------ TEXT SECTION

Coffeehouse Thread

85 posts

It is time... Move the filesystem off of disks

Back to Forum: Coffeehouse
  • User profile image
    Bass

    Dexter said:
    Bass said:
    *snip*

    Seriously, do you really want/expect a database system to move gigabytes or terrabytes of data around just to keep the kernel happy?

    Why not? Isn't that exactly what happens when you invoke a database optimization?

     

    Sometimes you have to move gigabytes or terrabytes of data to have optimal performance. Look up the hash table data structure.

  • User profile image
    Cream​Filling512

    Hints are like, I am going to read sequentially, or I am going to read randomly.  It's not like, here's a hint describing this complex internal data structure that you could write a 10000 page book about.  If the OS was capable of such a level of heuristic it would be super slow, its just optimized for general use.

  • User profile image
    Dexter

    Bass said:
    Dexter said:
    *snip*

    Why not? Isn't that exactly what happens when you invoke a database optimization?

     

    Sometimes you have to move gigabytes or terrabytes of data to have optimal performance. Look up the hash table data structure.

    Bad analogy. A hashtable data structure moves data around because there's nothing better it can do. A database can do many things to get the best performance and it does just that.

  • User profile image
    Bass

    CreamFilling512 said:

    Hints are like, I am going to read sequentially, or I am going to read randomly.  It's not like, here's a hint describing this complex internal data structure that you could write a 10000 page book about.  If the OS was capable of such a level of heuristic it would be super slow, its just optimized for general use.

    Listen, once it's in memory (the only thing a DB can actually do on it's own) it's not automagically optimized either. You are going to have to structure your data structures in such a way that they make optimial use of the hardware's cache as well. You can not avoid this. 

     

    A lot of those really complex data structures (eg: the judy array) are so complicated is because they are designed around being cached. They can not cache themselves, because x86 does not allow this. So they must structure their data to be cached by the system implicitly.

------------

→ WORK TO DO:
1. In the forum thread, which data structure does Bass name as an example of a complex structure designed around being cached?
2. Rewrite the forum thread between "Listen, once it's" and "not avoid this.", inclusive, putting "processor's cache" in place of "hardware's cache".
You won't need the listing for anything here.

------ EXTRACTED MATERIAL

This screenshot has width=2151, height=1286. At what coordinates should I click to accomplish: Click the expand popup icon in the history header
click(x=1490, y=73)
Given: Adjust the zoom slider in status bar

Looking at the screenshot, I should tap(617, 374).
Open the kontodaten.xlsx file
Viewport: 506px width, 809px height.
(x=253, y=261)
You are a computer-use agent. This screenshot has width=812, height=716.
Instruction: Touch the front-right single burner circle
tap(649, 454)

------------

→ ANSWERS FOR THIS EXERCISE:
1. The judy array.

2.
Listen, once it's in memory (the only thing a DB can actually do on it's own) it's not automagically optimized either. You are going to have to structure your data structures in such a way that they make optimial use of the processor's cache as well. You can not avoid this.